Council: Taking It to Committee

Council members talk TNC and STR regulation

Council: Taking It to Committee
Photo by John Anderson

City Council is on a mini-hiatus, of sorts, with the next regularly scheduled meeting not to take place until Nov. 12 – not quite a month’s worth of lonely Thursdays.

Nevertheless, the work goes on – primarily in council committee meetings, of which there are several this week and next – and the shadow of a Statesman story concerning whether the new committee system was achieving its declared purposes of making Council both more deliberative and more efficient. (The members might have come to a consensus on that matter by now, but they were too busy attending committee meetings.) The takeaway from Andra Lim’s Statesman report is that council members have spent nearly twice as much time in meetings as the previous council (664 hours to 337, Jan. to Sept.), including both committee meetings and regular council sessions that have recently resumed their historic habit of lingering long into Thursday evenings or Friday mornings – supposedly to be eliminated by the new system. And less obvious in that calculation is how many additional hours department heads have spent cooling their heels waiting to be summoned for questions, and staff members have spent servicing all those meetings. At any rate, recent full council meetings have generated considerable pending business and a phalanx of marching acronyms: TNCs, STRs, ADUs, SXSW, etc. So it’s a good moment to summarize where things stand on those questions, and what’s likely to happen next.

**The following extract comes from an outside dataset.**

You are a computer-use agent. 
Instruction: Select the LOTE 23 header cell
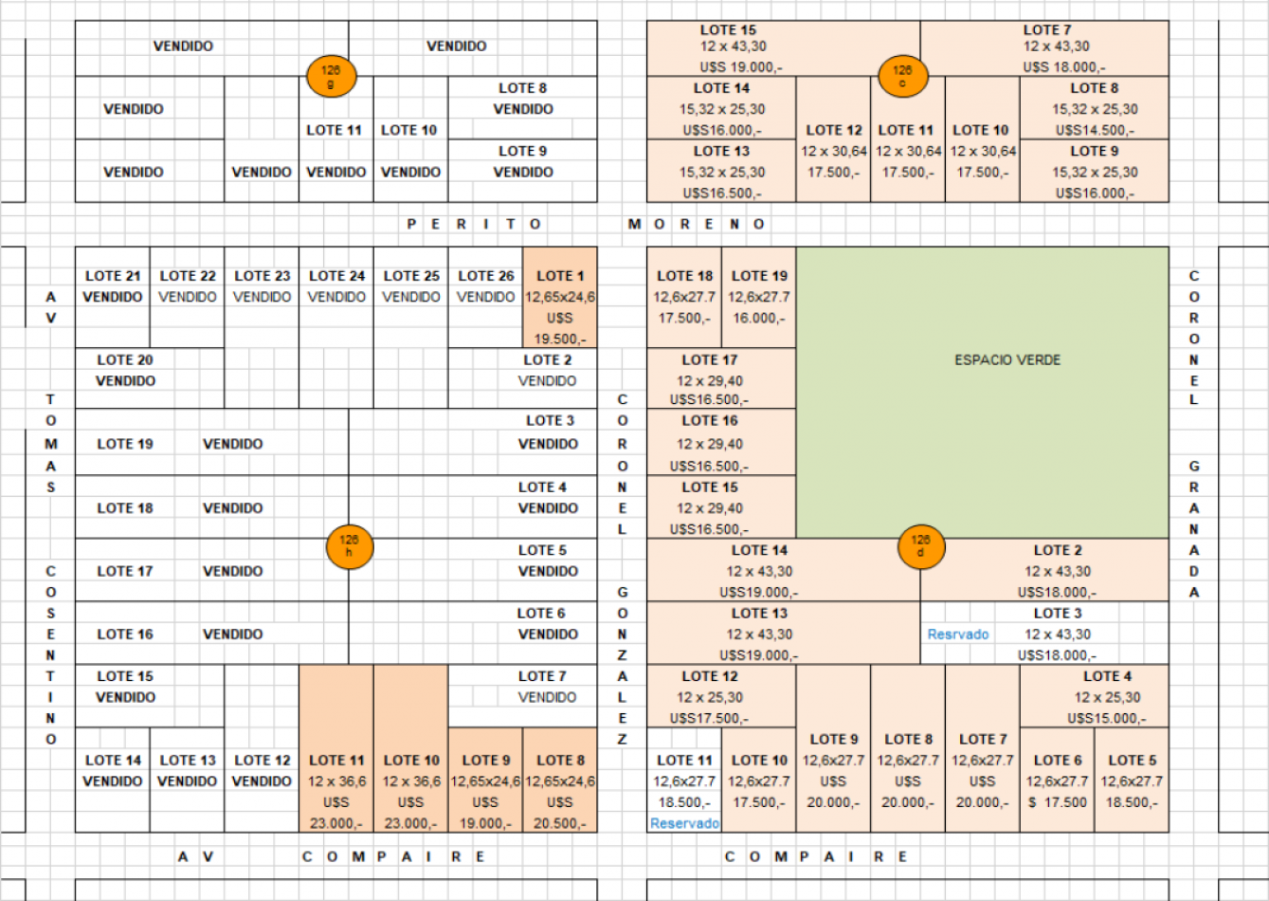tap(262, 276)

Transportation Network Companies: At the Oct. 15 meeting, Council took the first steps toward more consistent regulation of TNCs (aka “ride-for-hire” firms, primarily Uber and Lyft), with Mobility Committee Chair Ann Kitchen (District 5) laying out regs that would, to a degree, level the working field between the TNC amateur cabbies and real ones. Under the proposed rules, TNCs (like local cab firms) would pay annual administrative fees to the city (either per car or a percentage of gross revenues), and drivers would be subject to background and fingerprint checks, as are local cab drivers. TNC spokesmen have balked at the restrictions, threatening to leave town – to which Kitchen responded that threats should not determine city policy, and public safety shouldn’t be sacrificed to corporate convenience. The companies insist their own background investigations are sufficient (despite testimony from SafePlace of several women assaulted by “ride-share” drivers), and they have both Council and public allies.

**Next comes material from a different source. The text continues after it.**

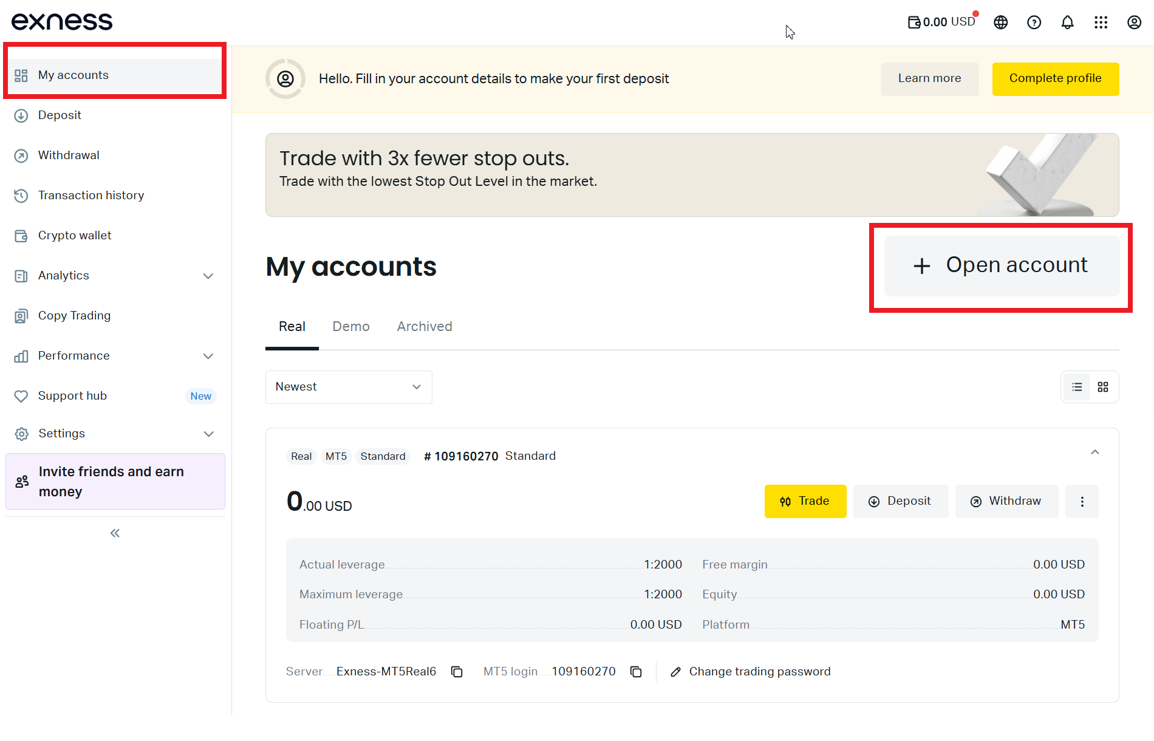This screenshot has width=1154, height=741.
Task: Open the help question mark icon
Action: [x=1034, y=22]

Short-Term Rentals: This question is even more polarizing than TNCs, as it has pitted traditional central city neighborhood associations against property owners who are either maintaining their homesteads or earning an income from in-neighborhood rentals. The two sides cannot agree on the number of “bad actors” (which appear to be concentrated in a few neighborhoods) or even on the number of STRs citywide (extravagant estimates from unconfirmed online postings contradict both the city’s 3% rule for census tracts and the number of registered listings). Based on recent Council discussions, the dais wind appears to be moving against STRs, led by Mayor Pro Tem Kathie Tovo, whose proposed regs (passed to staff for development Oct. 15) would cap current Type 2 (non-owner-occupied) STRs, strictly limit their size and uses, and eventually phase them out from single-family zoning altogether. Although Council votes have been divided on the question, and the regs (when formally drafted) have to move through commissions and committees again – and STRs also have national corporate defenders like HomeAway and Airbnb – right now the political momentum is against the free-range rental market.

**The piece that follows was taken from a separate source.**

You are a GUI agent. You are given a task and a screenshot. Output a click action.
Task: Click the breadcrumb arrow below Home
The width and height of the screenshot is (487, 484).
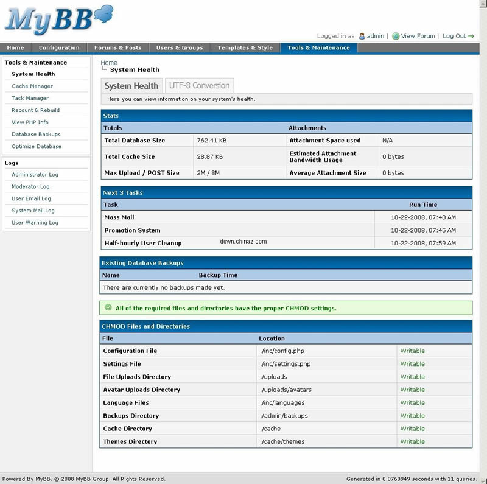coord(105,69)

Accessory Dwelling Units: ADUs have been somewhat lumped together with STRs because they are sometimes used as such by homeowners, although in theory they should be mostly Type 1’s (owner-occupied). They have been opposed more often because of NA demands for dedicated on-street parking (which often defeats the purpose of the ADU altogether), although you would think in 2015 central city neighborhoods in “progressive” Austin would be looking for ways not to incentivize and subsidize automobiles. You would be wrong; nevertheless, Council has been more welcoming to ADUs, adjusting regs to make them less restricted and less expensive.

SXSW: Resurfacing in the Public Safety Committee this week was the annual question of how best to manage the crowd-heavy weeks of the film, interactive, music, etc. festival. This week Austin Police Association reps suggested more money for police overtime (SXSW and other festivals do underwrite plenty of policing, but the perennial argument is over how much is enough, and who should pay for policing non-festival gatherings). The city has moved to limit the sheer number of non-festival events, but the APA insists they remain a strain on police resources – and suggested any end-of-year department “surplus” be rolled into festival overtime rather than returned to the General Fund.

Other lingering issues:

Austin Energy rate structure, particularly regarding a couple of major commercial users, Samsung and Freescale (AE oversight committee of the whole)

Density Bonus Program: Council is pressing for more on-site affordable housing on developments seeking greater building entitlements, instead of “fee-in-lieu” payments that support affordable units elsewhere (meanwhile, prices continue to rise everywhere).

Campaign finance: Audit and Finance Committee is discussing additional disclosure for “dark money,” as well as tighter definitions and regulations of “lobbyists.”

Environment: The Open Space, Environment, and Sustainability Committee is considering regs to encourage recycling of construction materials, thus far largely overlooked in the recycling program.